Text provided
At any rate, today we celebrate the first day of the month of the god Janus. May you have a good “new beginning” whether you believe in Janus or not.


By the way, here is a cool simulation of how the Sun moves through space-time, and how Earth and the planets then move around the Sun in a vortex motion. As a departed friend once told me, “If God is real, then the more you learn about reality, the more you learn about God.” Here is the reality – billions of galaxies consisting of many more billions of stars and even more billions of planets, zooming through space-time over the past 13.799±0.021 billion years:


Notes:

  1. The word “pagan” and our common use of the lowercase g has been our method of subtly dismissing gods past so as not to offend “God present.”

Provided information
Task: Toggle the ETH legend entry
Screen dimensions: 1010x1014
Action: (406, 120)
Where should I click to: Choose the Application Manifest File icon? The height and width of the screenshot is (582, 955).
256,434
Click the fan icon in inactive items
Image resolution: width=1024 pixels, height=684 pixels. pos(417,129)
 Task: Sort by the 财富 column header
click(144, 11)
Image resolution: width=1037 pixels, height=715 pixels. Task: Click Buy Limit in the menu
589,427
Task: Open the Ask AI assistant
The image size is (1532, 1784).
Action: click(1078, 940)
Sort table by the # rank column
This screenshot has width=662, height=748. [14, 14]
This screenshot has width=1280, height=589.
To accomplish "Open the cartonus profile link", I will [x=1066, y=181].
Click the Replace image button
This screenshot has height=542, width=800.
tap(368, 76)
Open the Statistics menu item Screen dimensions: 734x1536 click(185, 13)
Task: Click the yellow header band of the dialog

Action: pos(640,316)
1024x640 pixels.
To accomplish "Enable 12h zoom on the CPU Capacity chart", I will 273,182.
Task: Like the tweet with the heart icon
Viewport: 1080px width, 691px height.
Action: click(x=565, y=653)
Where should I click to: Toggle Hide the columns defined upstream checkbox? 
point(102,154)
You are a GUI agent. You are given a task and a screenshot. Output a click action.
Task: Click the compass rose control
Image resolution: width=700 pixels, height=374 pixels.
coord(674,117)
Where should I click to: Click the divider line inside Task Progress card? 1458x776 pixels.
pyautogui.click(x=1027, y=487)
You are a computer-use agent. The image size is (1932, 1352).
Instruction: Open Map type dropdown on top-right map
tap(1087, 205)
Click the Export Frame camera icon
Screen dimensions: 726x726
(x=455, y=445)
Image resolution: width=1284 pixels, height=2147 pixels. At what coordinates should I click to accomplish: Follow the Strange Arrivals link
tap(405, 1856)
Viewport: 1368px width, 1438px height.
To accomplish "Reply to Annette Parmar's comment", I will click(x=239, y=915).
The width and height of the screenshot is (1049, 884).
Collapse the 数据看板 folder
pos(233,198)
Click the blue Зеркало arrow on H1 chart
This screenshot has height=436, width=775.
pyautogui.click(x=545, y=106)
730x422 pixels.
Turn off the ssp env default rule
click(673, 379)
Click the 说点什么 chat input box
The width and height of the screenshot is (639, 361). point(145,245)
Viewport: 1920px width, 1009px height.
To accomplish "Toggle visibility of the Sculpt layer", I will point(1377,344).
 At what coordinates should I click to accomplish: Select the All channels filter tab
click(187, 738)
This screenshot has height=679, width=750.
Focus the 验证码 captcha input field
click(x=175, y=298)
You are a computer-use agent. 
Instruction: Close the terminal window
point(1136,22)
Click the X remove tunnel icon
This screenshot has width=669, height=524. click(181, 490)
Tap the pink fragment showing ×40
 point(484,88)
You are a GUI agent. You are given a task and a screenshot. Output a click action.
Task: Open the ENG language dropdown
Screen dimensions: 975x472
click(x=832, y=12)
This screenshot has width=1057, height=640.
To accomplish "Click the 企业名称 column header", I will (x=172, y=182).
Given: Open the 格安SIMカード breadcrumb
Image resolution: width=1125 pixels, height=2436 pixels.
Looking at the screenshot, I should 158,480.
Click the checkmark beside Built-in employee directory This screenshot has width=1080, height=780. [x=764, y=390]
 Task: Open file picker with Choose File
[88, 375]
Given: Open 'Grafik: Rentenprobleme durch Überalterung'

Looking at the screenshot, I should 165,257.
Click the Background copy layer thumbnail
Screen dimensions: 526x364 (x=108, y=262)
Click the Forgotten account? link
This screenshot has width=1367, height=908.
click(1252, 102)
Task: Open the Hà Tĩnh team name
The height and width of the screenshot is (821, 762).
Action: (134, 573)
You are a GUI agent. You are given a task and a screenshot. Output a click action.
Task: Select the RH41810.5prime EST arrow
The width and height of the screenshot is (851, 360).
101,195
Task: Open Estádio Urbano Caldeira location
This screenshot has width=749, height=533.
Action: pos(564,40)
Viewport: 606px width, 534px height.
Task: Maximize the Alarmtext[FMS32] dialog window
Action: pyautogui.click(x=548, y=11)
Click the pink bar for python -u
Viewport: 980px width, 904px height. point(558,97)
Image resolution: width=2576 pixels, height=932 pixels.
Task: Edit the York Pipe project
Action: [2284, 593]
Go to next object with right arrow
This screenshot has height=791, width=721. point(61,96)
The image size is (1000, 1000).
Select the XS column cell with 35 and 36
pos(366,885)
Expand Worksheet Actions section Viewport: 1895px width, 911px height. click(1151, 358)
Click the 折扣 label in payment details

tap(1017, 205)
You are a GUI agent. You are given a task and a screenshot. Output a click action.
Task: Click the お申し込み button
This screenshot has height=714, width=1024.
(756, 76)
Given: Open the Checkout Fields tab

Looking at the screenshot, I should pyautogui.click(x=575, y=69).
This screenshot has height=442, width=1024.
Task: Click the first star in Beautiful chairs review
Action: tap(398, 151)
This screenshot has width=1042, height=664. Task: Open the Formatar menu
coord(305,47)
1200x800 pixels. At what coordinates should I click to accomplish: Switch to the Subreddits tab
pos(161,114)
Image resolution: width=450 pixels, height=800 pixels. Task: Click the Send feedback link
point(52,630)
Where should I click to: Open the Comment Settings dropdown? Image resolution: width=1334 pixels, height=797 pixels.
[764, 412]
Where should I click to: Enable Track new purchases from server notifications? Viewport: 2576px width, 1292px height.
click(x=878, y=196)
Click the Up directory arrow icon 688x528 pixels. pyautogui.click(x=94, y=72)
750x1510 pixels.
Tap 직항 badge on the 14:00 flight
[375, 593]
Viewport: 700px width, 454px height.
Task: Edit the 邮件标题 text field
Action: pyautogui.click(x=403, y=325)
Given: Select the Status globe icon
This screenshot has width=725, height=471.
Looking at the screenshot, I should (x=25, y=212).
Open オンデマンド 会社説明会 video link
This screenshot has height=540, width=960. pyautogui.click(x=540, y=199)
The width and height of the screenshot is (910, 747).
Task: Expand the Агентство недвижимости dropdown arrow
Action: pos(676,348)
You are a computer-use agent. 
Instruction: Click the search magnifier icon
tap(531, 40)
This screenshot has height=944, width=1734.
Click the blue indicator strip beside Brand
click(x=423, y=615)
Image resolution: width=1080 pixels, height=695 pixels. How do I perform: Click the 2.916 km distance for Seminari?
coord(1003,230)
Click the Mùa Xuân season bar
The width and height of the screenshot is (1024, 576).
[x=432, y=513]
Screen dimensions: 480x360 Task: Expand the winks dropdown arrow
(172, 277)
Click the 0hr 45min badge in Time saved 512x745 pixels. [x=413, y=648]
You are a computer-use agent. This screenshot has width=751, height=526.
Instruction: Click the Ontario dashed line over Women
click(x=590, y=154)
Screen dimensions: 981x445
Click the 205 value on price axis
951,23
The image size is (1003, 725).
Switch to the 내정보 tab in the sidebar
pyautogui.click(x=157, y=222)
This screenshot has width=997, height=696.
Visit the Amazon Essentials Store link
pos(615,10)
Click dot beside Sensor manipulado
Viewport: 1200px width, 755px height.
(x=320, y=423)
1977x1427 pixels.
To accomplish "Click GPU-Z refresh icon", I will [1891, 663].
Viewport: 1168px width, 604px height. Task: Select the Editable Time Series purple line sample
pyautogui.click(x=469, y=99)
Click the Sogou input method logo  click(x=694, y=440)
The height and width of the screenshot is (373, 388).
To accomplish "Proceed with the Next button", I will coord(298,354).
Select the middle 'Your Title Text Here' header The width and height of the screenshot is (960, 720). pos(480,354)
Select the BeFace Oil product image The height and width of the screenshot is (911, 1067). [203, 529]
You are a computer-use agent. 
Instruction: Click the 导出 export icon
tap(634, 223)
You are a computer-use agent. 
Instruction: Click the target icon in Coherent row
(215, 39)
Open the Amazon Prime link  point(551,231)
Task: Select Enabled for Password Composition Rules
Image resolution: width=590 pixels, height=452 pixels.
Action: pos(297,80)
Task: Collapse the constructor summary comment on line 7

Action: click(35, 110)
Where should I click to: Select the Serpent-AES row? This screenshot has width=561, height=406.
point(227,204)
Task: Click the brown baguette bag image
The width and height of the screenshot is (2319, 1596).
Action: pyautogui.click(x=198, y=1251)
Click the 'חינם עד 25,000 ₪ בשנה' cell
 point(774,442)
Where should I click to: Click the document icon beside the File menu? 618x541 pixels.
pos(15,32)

Task prompt
Write the next part of the post about the month of Janus above, picking up after its final note.

Output for this task
  2. The term “Common Era” as an alternative to Anno Domini, despite its more recent trend of acceptance, has roots going back to the 1600s. And computer scientists still bemoan the lack of a “Year Zero” since the systems both go from 1 BC to AD 1.
  3. Fraknoi, Andrew. “How Fast Are You Moving When You Are Sitting Still?” Astronomical Society of the Pacific, 2007.
  4. Tiw, Woden, Thor and Frigg, respectively.
  5. There are, by my count, fourteen uses of the word “abomination” in the King James Version of the book of Leviticus alone, out of some 136 in the total Old Testament.
  6. Quick: Can you name them? See my take on “The Ten-ish Commandments.”